Perhaps, Democrats would have done nothing differently. Impeachment was the right course of action regardless of the polling. But it is very disorienting to realize that we may have been looking through a funhouse mirror the entire time. Political decision making (and punditry) is only as good as the data on which it is based. And it’s pretty clear a lot of the data was pretty bad.
Media Polls Vs. Campaign Polls
Most of the conversation around polling errors in 2016 and 2020 focus on the media polls that feed into the models at FiveThirtyEight, The Economist, and the Upshot. Political observers live and die by these polls. They set our moods and our expectations, but they are ultimately empty clickbait calories. It does not matter if Nate Cohn’s needle is correct or Nate Silver’s model is precise. The polling that really matters is the polling done by campaigns. That is the research that guides the messages in ads, where money is spent and where the candidates travel. Historically, campaign polling has been more precise in part because the goal is to understand the electorate as opposed to predicting the outcome. In 2020, the campaign polling was very wrong and that had huge implications for Democrats up and down the ballot. According to Roll Call, Representative Cheri Bustos, the chair of the DCCC, told her colleagues:
Our polls, Senate polls, [governors] polls, presidential polls, Republican polls, public polls, turnout modeling, and prognosticators all pointed to one political environment — that environment never materialized.

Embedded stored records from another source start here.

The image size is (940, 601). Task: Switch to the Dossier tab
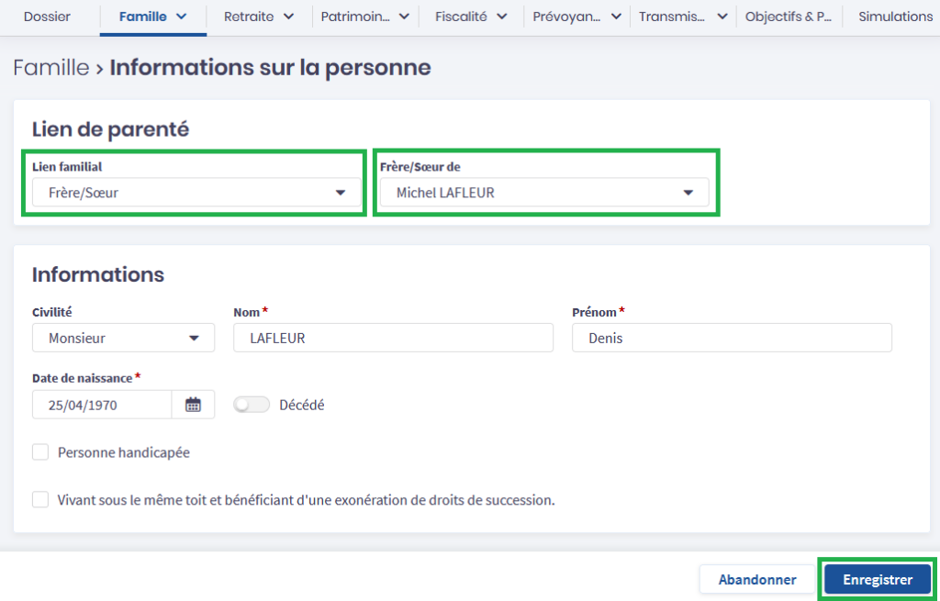point(47,17)
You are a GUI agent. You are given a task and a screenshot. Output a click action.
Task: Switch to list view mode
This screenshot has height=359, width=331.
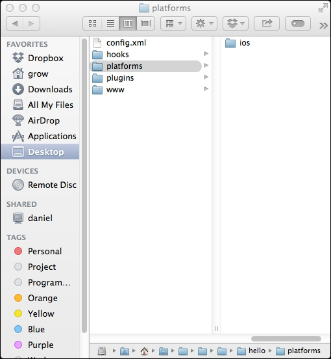pos(110,23)
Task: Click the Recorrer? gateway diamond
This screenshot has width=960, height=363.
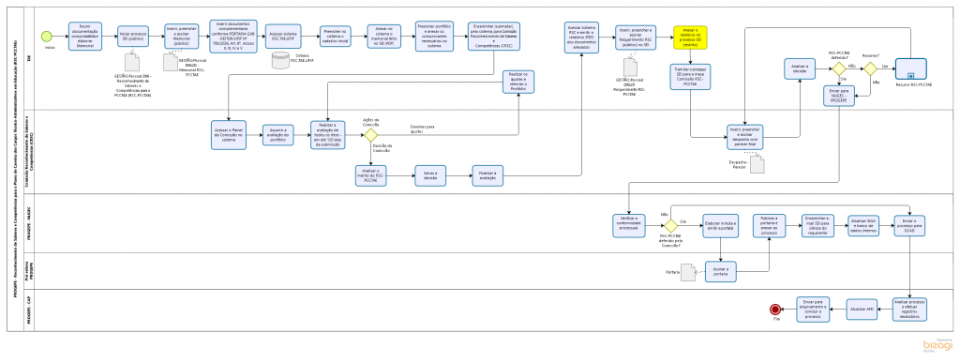Action: [870, 69]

It seems very clear that Democrats and Republicans alike were equally shocked by the results. According to news reports prior to the election, Republicans with access to internal campaign polling believed there were certainly going to lose seats in the House, were likely to lose control of the Senate, and Trump was about to get trounced.

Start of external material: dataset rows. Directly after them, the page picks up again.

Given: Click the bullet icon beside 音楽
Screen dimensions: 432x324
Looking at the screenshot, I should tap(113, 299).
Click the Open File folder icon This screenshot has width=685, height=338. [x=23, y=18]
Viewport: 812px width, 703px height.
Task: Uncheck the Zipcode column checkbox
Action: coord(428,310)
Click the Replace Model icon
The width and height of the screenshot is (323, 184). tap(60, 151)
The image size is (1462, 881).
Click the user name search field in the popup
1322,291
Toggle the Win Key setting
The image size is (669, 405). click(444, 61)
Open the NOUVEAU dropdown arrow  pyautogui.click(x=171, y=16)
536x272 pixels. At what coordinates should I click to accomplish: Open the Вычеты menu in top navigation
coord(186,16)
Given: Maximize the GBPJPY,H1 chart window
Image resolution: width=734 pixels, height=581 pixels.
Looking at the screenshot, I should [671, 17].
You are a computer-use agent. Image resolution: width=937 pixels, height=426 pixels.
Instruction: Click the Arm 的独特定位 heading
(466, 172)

It’s worth noting that the Biden campaign’s polling seemed to be better than most. They were adamant throughout the general election that the race was closer than the public polling suggest. On Election Day, Biden Campaign Manager Jen O’Malley Dillon gave a presentation to reporters where she said they felt good about Michigan, Pennsylvania, Wisconsin, and Arizona; North Carolina, Georgia, and Florida were toss ups; and Ohio and Texas were “stretches.” This assessment turned out to be exactly right. While their polling was better than most, the last minute campaign stops in Iowa and Ohio suggest their research also underestimated Trump’s support in some states. Biden did just about as poorly in those states as Clinton did four years prior.
In the end, Biden won and Trump lost so it may be easy to dismiss these polling problems. But polling is about more than predicting winners. It’s a tool to understanding the political environment. We now know we were flying pretty blind during this election and perhaps for much longer. And that has real consequences as we chart our course forward.
Great piece -- an elegant, concise summary of the hypotheses that polling experts and campaigns are mulling over. I find the "low social trust leads to low response rates" hypothesis most compelling (though we shall see). Do we have any evidence that polling is off in similar ways in other countries? The most recent Australian national election comes to mind, when the Conservatives surprised poll watchers and won a majority.
Thanks for the insightful write up. Interested in your thoughts about Zeynep Tufekci‘s ideas on the inherent weaknesses of models, especially as they can become participants in the events they are predicting, thus influencing the events.